GIVEN RECORDS |
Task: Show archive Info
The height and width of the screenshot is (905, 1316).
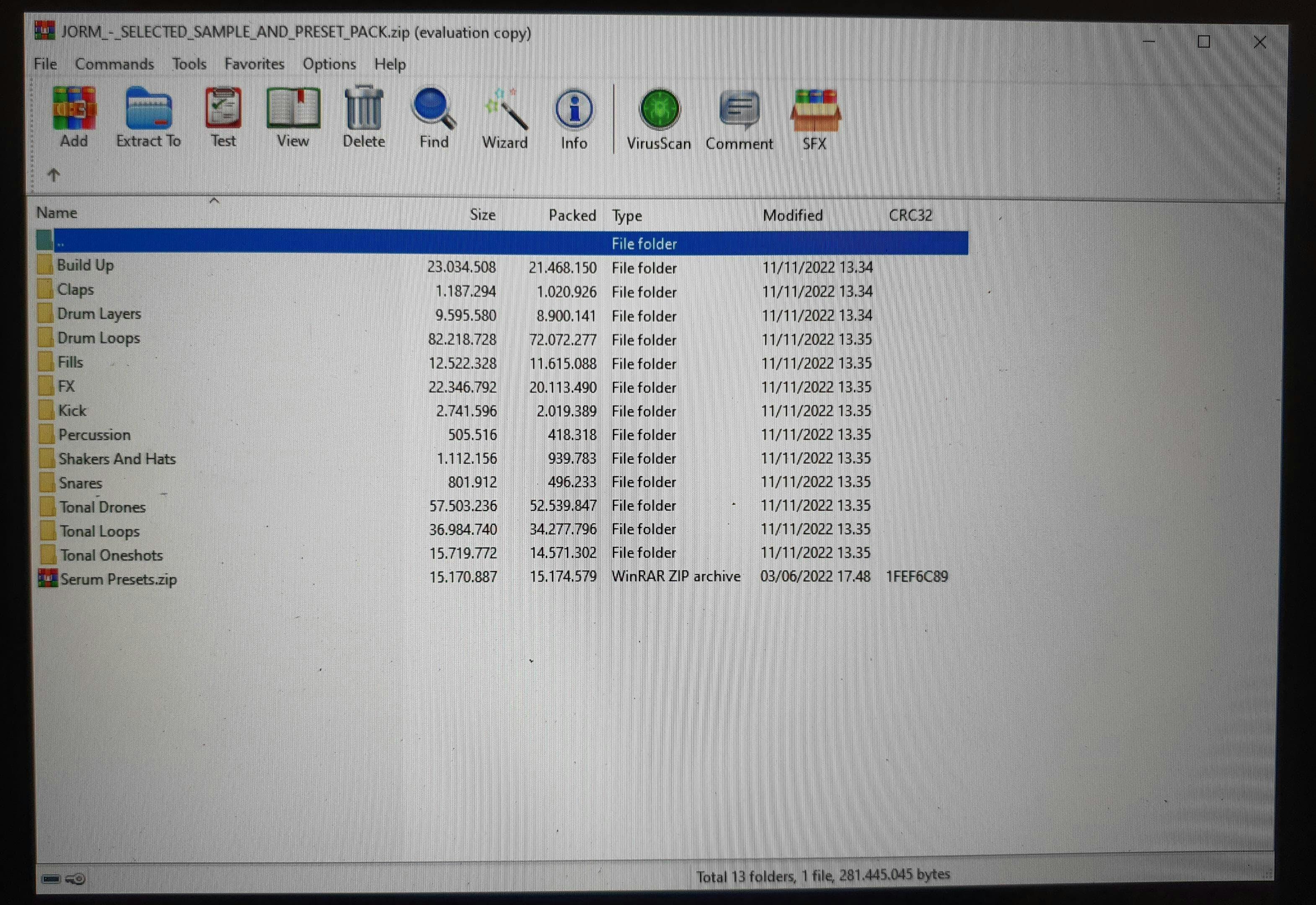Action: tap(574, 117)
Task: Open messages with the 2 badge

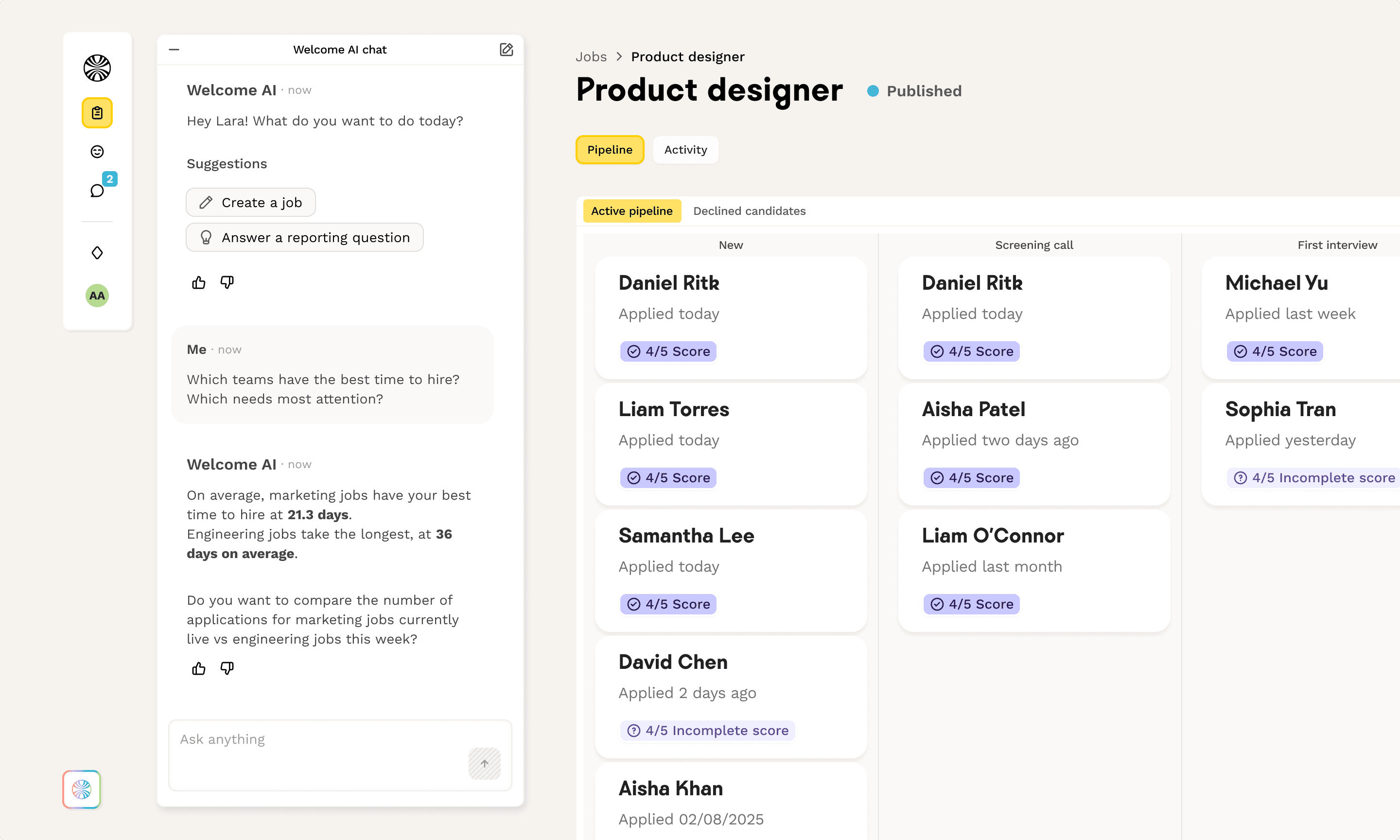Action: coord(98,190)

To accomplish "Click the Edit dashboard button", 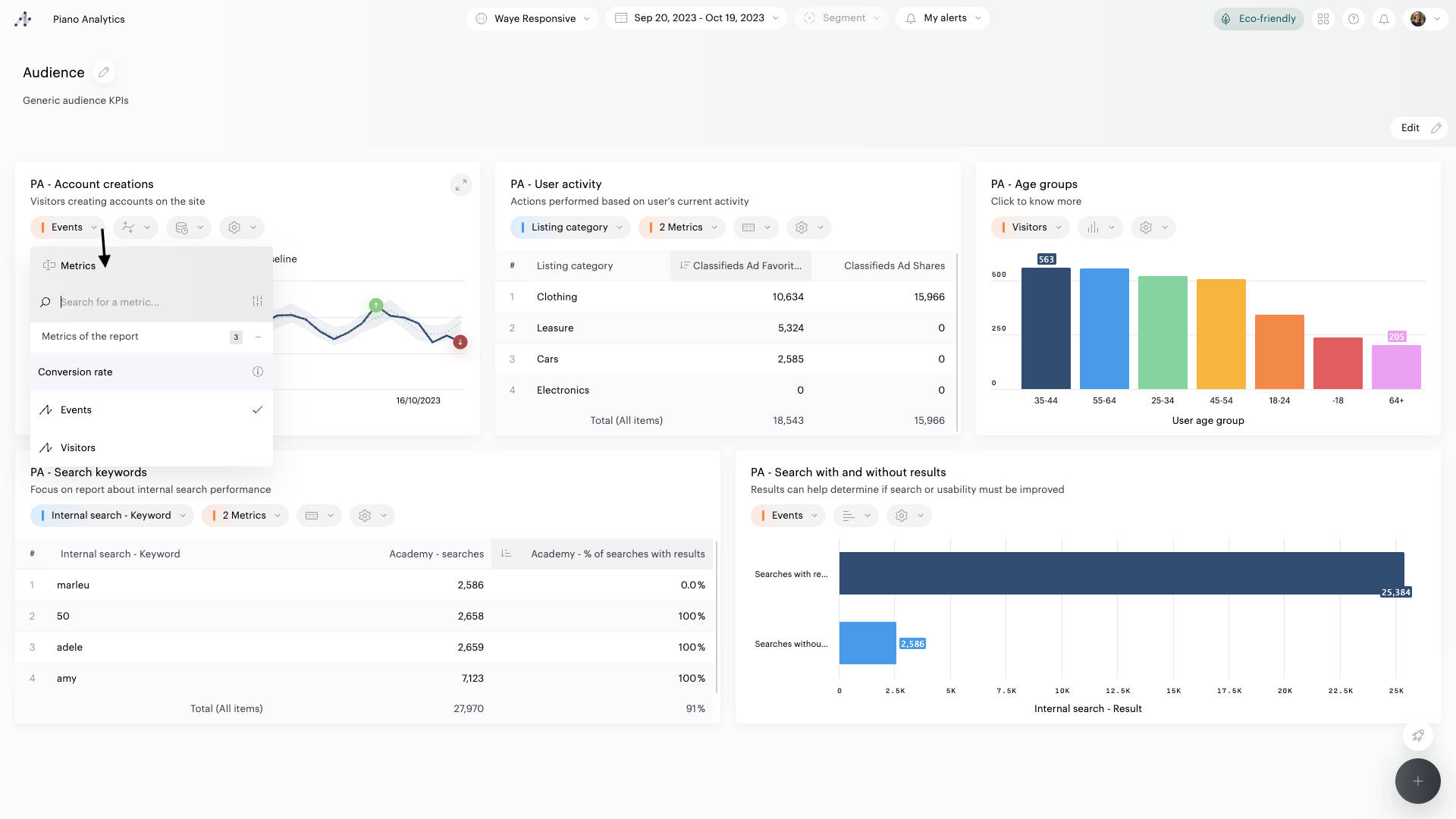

WHAT YOU WILL DO |
Reproduce the records verbatim, omitting all images they contain.

EXERCISE SOLUTION |
Task: Show archive Info
The height and width of the screenshot is (905, 1316).
Action: tap(574, 117)
Task: Open messages with the 2 badge

Action: coord(98,190)

To accomplish "Click the Edit dashboard button", 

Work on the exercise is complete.